Data records —
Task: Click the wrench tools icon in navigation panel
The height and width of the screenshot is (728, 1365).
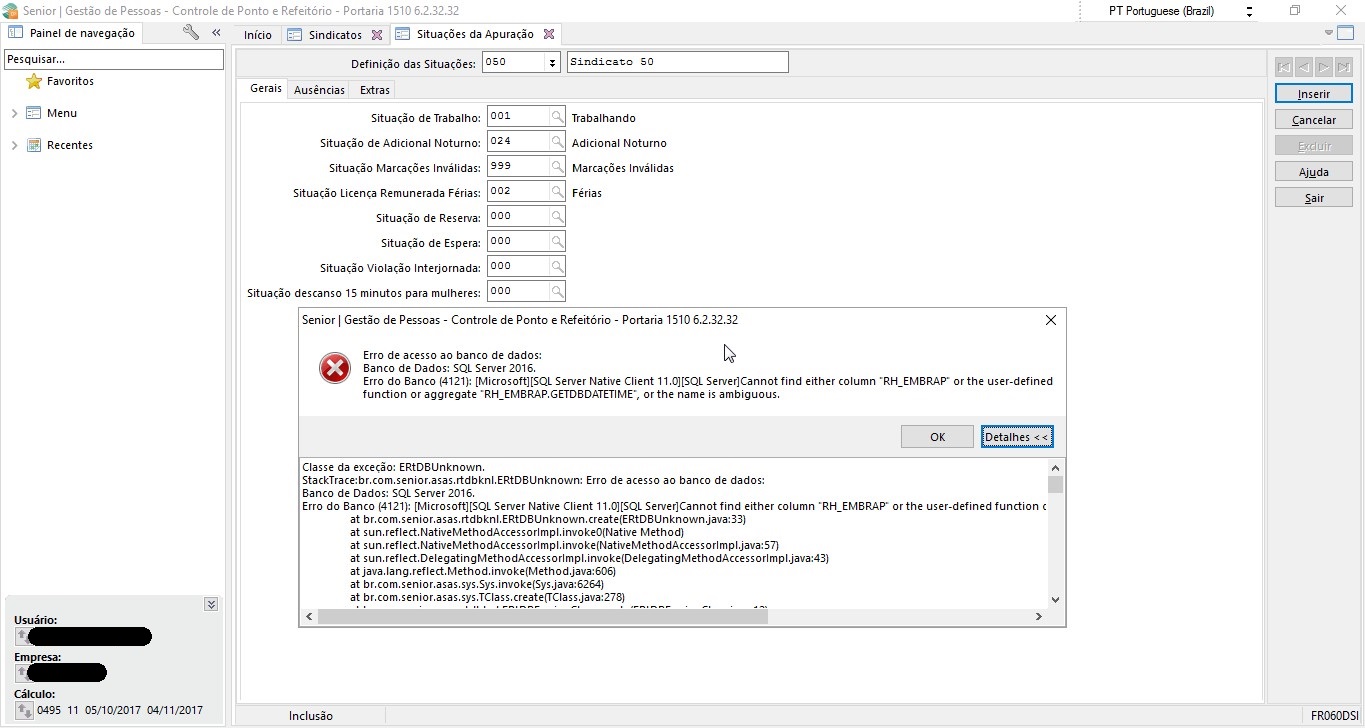Action: (191, 33)
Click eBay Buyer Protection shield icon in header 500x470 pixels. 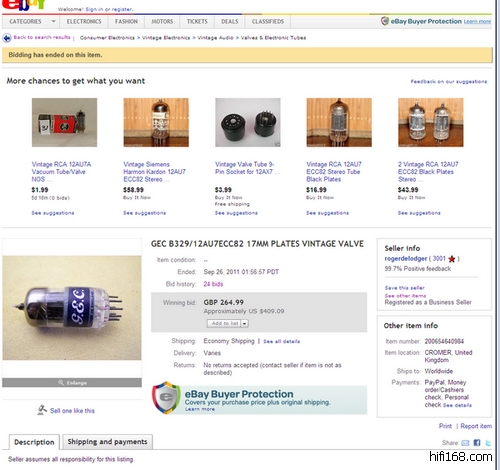coord(385,21)
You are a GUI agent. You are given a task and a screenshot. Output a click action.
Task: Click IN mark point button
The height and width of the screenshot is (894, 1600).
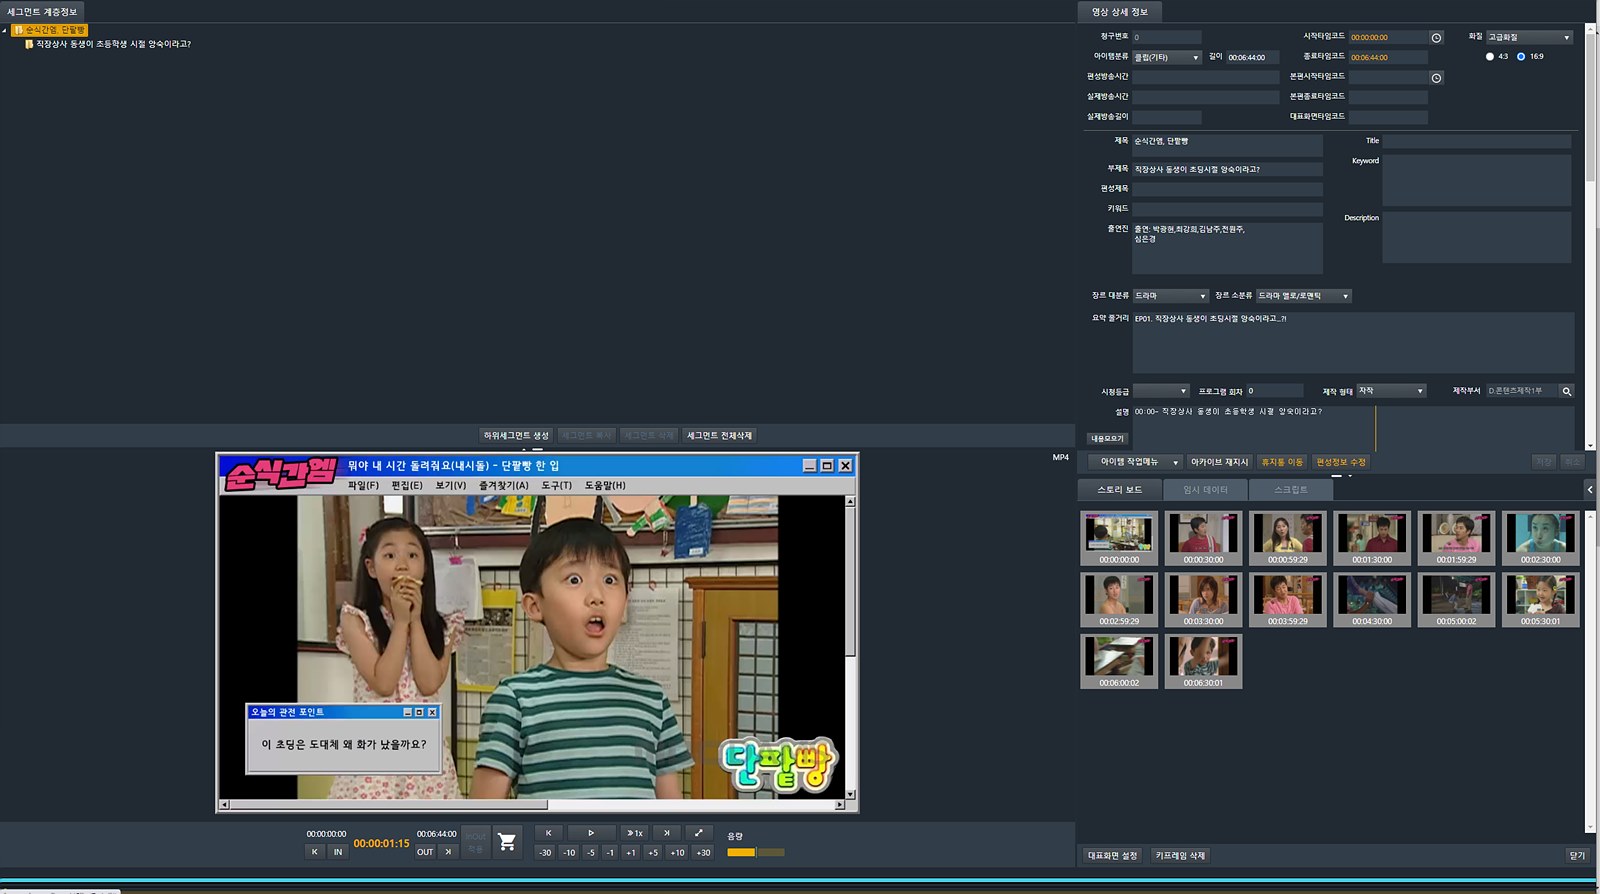pos(338,852)
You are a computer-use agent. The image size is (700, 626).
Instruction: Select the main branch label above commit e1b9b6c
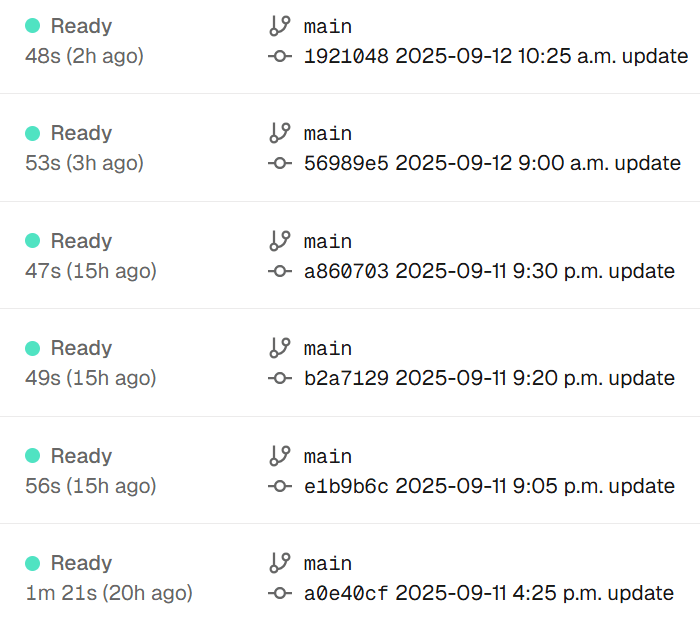pyautogui.click(x=328, y=456)
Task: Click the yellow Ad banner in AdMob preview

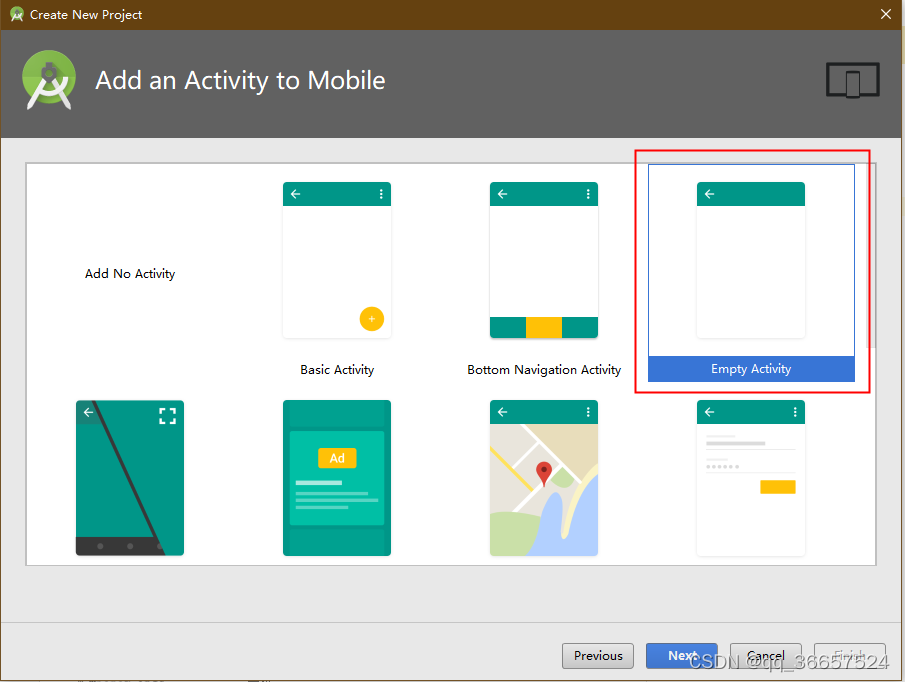Action: point(337,456)
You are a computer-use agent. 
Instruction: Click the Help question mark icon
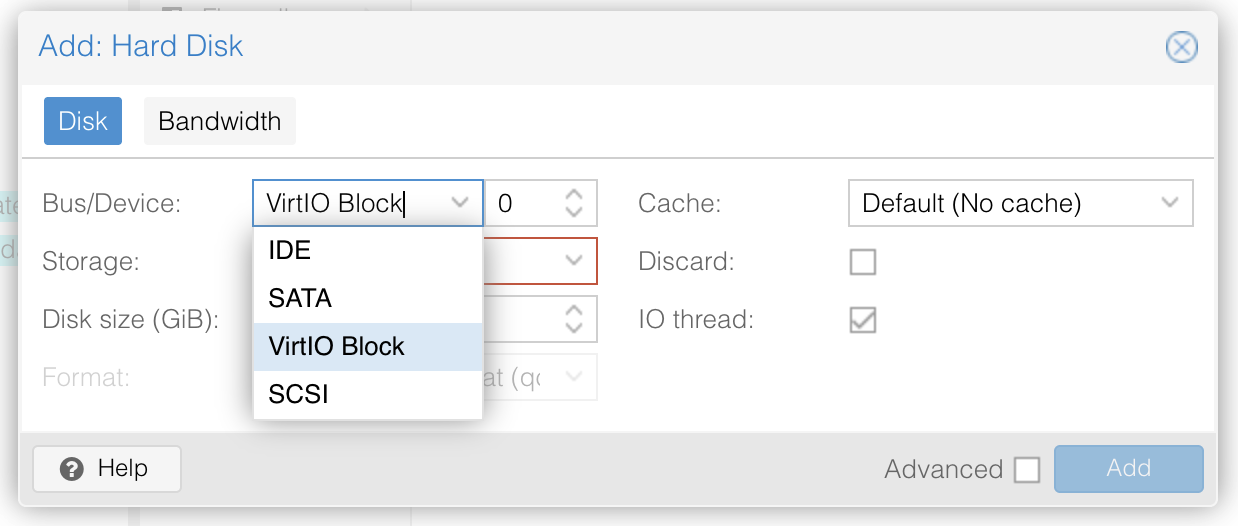[71, 469]
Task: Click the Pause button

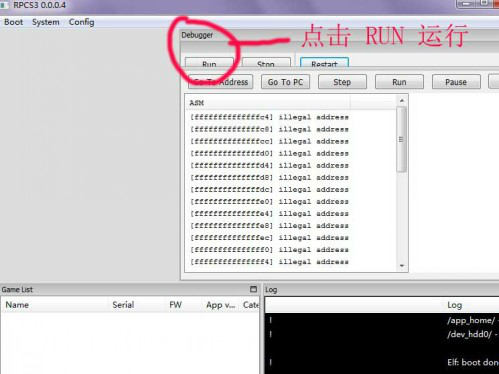Action: (456, 82)
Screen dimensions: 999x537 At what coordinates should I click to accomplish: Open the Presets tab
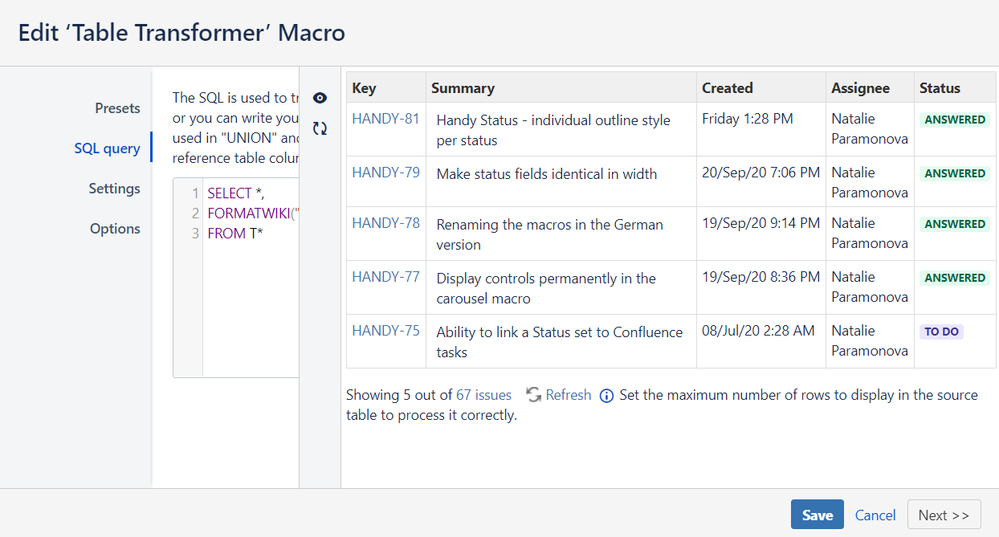pyautogui.click(x=117, y=108)
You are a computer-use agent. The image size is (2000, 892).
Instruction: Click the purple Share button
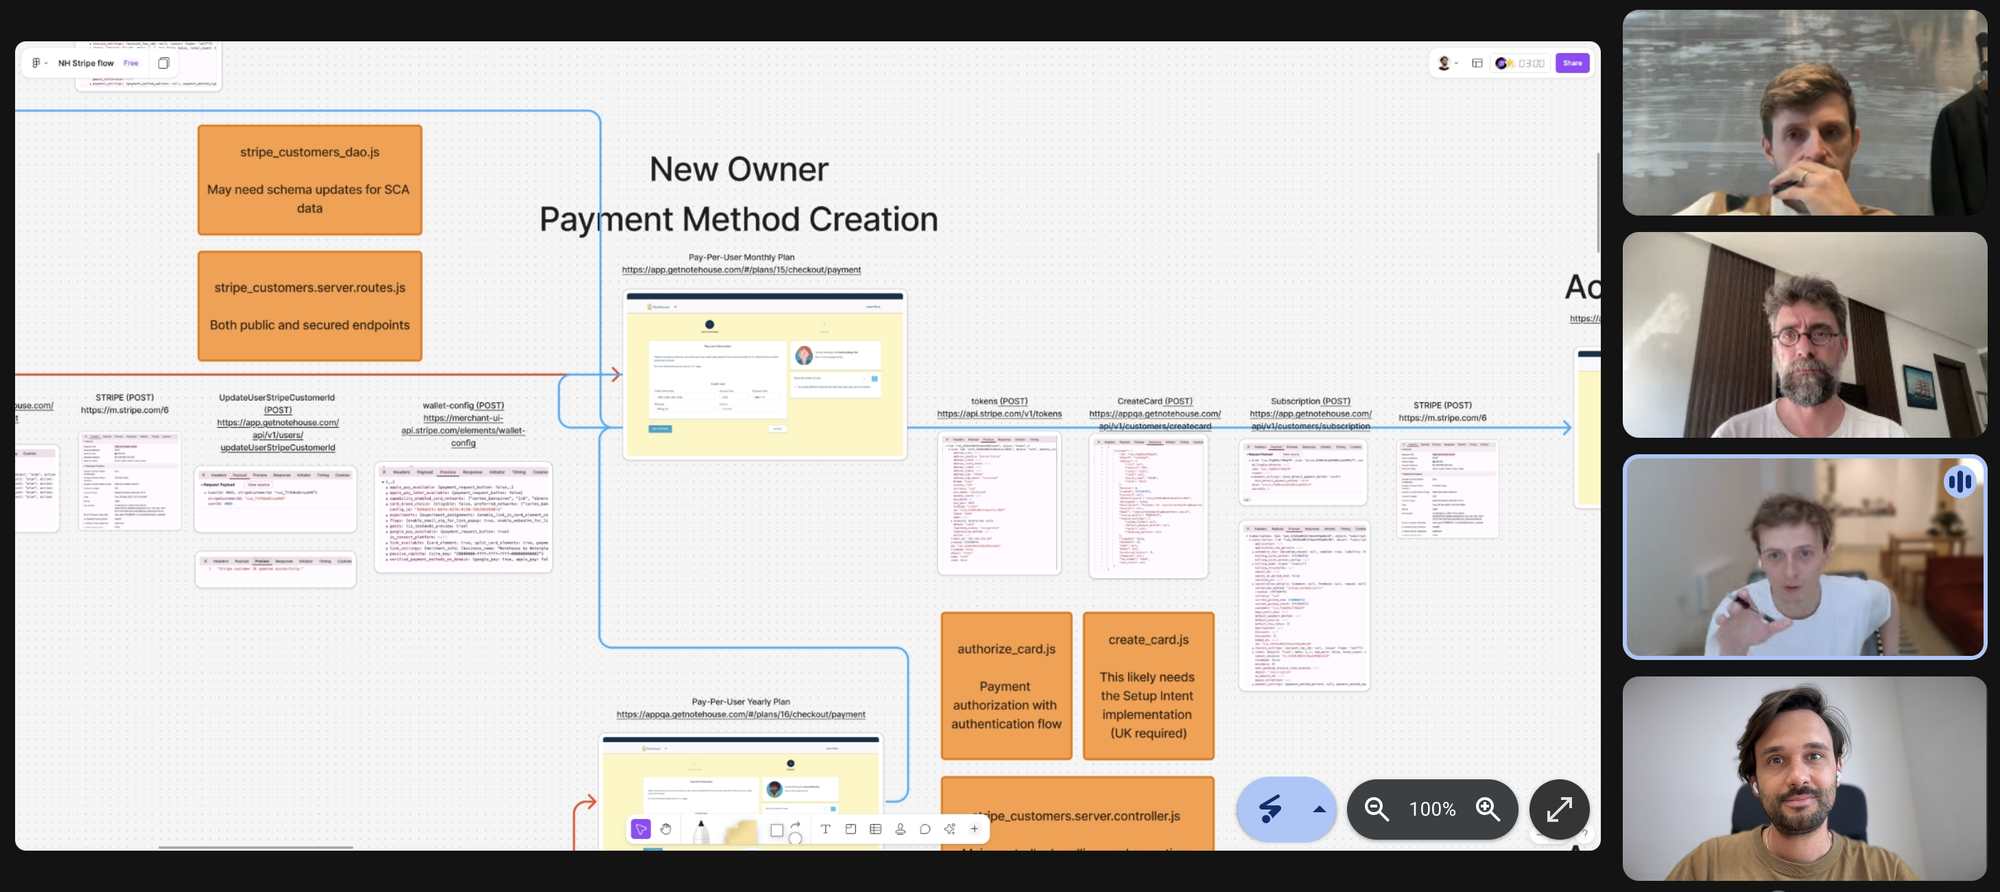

Task prompt — Everything from the line containing "Task: Click the Pause button" through the last line of the records above is to be reproduced exactly, except the pictures.

Response area —
Task: Click the Pause button

Action: (456, 82)
Screen dimensions: 999x537 At what coordinates should I click to accomplish: Open the Presets tab
pyautogui.click(x=117, y=108)
You are a computer-use agent. The image size is (2000, 892).
Instruction: Click the purple Share button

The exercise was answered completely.